Costello v. Agency for Intern. Development, 86-5458

Decision Date05 April 1988
Docket NumberNo. 86-5458,86-5458
Citation269 U.S.App.D.C. 47,843 F.2d 540
PartiesWalter F. COSTELLO, Appellant, v. AGENCY FOR INTERNATIONAL DEVELOPMENT.
CourtU.S. Court of Appeals — District of Columbia Circuit

Appeal from the United States District Court for the District of Columbia (Civil Action No. 85-03890).

Lawrence Speiser, with whom John P. Racin, Washington, D.C., was on the brief, for appellant.

Diane M. Sullivan, Asst. U.S. Atty., with whom Joseph E. diGenova, U.S. Atty., Royce C. Lamberth * and R. Craig Lawrence, Asst. U.S. Attys., Washington, D.C., were on the brief, for appellee.

Before WALD, Chief Judge, EDWARDS and WILLIAMS, Circuit Judges.

Opinion for the Court filed by Circuit Judge HARRY T. EDWARDS.

> **RECORD EXCERPTS**:
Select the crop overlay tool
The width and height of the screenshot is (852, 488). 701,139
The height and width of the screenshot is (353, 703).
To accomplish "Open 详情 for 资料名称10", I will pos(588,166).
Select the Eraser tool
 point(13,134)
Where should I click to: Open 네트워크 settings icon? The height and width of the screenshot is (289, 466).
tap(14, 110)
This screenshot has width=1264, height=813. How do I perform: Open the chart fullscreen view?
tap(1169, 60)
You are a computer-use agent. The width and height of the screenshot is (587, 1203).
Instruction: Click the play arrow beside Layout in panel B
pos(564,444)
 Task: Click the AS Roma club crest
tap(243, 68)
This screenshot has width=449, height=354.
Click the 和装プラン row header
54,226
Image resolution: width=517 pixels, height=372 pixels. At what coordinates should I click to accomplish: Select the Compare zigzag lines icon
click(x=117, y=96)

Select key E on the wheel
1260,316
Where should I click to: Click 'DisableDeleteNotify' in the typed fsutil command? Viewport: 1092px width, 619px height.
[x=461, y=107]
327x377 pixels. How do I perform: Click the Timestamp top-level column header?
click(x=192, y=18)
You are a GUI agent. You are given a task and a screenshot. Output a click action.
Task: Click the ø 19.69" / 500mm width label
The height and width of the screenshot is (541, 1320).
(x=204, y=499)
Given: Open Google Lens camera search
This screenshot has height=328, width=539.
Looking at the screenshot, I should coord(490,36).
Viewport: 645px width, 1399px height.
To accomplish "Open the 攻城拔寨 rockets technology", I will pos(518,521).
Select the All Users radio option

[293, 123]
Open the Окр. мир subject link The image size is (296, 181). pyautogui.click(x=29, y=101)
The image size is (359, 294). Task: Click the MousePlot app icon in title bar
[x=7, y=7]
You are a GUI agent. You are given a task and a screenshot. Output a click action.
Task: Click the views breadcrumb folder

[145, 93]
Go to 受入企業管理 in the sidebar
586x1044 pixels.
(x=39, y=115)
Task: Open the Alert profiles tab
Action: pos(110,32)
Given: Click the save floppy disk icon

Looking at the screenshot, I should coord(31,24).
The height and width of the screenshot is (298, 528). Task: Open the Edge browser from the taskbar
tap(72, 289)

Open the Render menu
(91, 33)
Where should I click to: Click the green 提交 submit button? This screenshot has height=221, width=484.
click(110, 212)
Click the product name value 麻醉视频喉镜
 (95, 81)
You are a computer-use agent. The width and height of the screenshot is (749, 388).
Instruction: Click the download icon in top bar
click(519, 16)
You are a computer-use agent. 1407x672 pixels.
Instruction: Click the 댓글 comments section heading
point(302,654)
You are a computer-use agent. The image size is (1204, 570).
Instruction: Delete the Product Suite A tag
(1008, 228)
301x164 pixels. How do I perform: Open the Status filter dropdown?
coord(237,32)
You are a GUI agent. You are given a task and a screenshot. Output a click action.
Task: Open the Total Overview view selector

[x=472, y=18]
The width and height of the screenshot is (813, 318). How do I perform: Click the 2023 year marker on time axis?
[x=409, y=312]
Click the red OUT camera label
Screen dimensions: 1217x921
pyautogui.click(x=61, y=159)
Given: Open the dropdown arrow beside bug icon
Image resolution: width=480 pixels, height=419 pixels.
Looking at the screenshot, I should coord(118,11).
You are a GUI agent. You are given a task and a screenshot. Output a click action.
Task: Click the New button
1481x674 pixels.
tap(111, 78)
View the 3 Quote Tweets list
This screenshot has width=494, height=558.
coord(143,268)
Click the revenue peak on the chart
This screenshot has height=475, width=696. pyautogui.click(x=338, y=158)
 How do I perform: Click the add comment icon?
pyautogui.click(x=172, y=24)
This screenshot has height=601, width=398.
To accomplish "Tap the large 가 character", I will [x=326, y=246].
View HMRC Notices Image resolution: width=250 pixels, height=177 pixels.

> **WHAT TO DO**:
• a. Translate this sentence from the Costello v. Agency for International Development case header into Spanish: "Opinion for the Court filed by Circuit Judge HARRY T. EDWARDS."
• b. Resume the Costello v. Agency for International Development case header right after its final sentence and keep writing.

> **THE REPLIES**:
• a. Opinión del Tribunal presentada por el juez de circuito HARRY T. EDWARDS.

• b.
HARRY T. EDWARDS, Circuit Judge:

The question presented by this case is whether the Foreign Service Grievance Board ("Board") has the authority to award attorney fees to a Foreign Service Officer ("FSO") who prevails in an action brought to separate him for cause from the Service pursuant to section 610(a) of the Foreign Service Act of 1980 ("Act"), 22 U.S.C. Sec. 4010(a) (1982). The Act makes provision for such awards where the grievance of a FSO is found to be meritorious; the Board held in this case, however, that it had no authority to award fees because the hearing prescribed in section 610(a)(2) as a prerequisite to separation for cause was not a "grievance" procedure. The District Court agreed with this interpretation of the Act and affirmed.

We find it impossible to reconcile the Board's interpretation of the statutory scheme with any rational understanding of congressional intent. We therefore reverse the decision of the District Court and remand for further proceedings.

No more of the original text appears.